Eustace Talybont stopped dead at the sight of them, bringing Katherine, whose arm was tucked in his, to a halt beside him. He got the full impact of Charlotte's smile as she turned about, and so dazzling was the effect that in spite of himself he sucked in his breath. Beside him Katherine's face turned a dull angry red.

Rowan favored his former love with a mocking bow, which was not returned. "It would seem we have the same taste, Katherine,'' he gibed. "Up early with the pots!''

Katherine's lips quivered but she chose not to answer.

"Come, Eustace, we are leaving!'' Katherine turned about so quickly that her elbow caught one of the big earthenware jars and in its fall it knocked off two slender pottery water pitchers that joined it in crashing to the floor. "Oh!” she cried in a fury, and kicked at the fallen sharp-edged debris that now surrounded her thin-soled slippers.

"You really should be more careful, Kate,” drawled Rowan. "And hold in check that temper of yours. Eustace will have to pay for those pots, you know. ”

Katherine whirled, and for a moment Charlotte thought she was going to snatch a piece of pottery and throw it at him. But when Eustace, who had watched sullenly, took a determined step in their direction, she clutched his arm 
and began to talk to him very fast in a low voice. Charlotte had the feeling Katherine was desperately trying to hold her husband back.

On that note Charlotte and Rowan departed, just as the shopkeeper came bustling up to the infuriated Talybonts to collect for the broken pots.

“You did not wish to buy anything?” Charlotte cocked her head at Rowan when they reached the street outside. “Indeed, you never intended to, did you?”

“My interest in pottery was never very strong,” he admitted, “and now it is entirely exhausted. But”—he turned to give her a wicked look, for the incident had delighted him—“I have been told that Talybont s mother collects pottery and he must needs visit the shops to further her collection.”

“I
would be curious to learn how you know that. Charlotte stepped aside to allow two women carrying water jugs from the nearby fountain to go by. “I was under the impression that you did not know Eustace Talybont.”

“Nor did I,” he admitted. “But it is common knowledge. ” Charlotte had to be content with that, although it sounded unlikely.

They were now some distance away, circling the fountain so that Charlotte could study the scenes of mythical characters depicted on the worn
azulejos
. Charlotte looked up and saw the Talybonts burst from the shop, obviously arguing. Katherine came to a halt and stamped her foot, and when her husband—much too far away for them to hear what he was saying—appeared to remonstrate with her, she struck him in the face with her fan, at which point a carriage drove up and received them and they rode away in high dudgeon.
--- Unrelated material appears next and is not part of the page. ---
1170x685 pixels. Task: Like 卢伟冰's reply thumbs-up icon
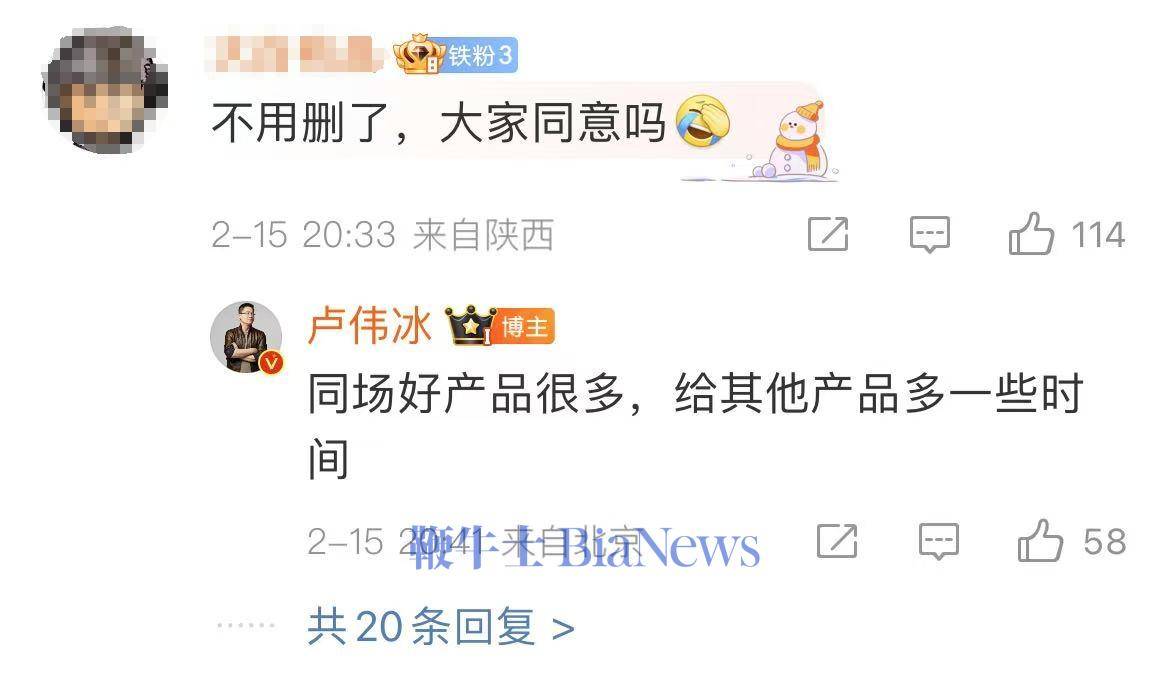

Rowan leaned against the fountain and laughed. Charlotte was not so certain it was funny. She would have preferred to forget the Talybonts and get on with their lives.

“Would you like a bite of lunch?” Rowan asked, adding expansively, “I will take you to an inn where the cook specializes in shellfish—and surely Portugal has the best shellfish in all the world!”

Charlotte said she would like that very much. Indeed, after this morning s encounter, she felt it would be good to go anywhere the Talybonts were not.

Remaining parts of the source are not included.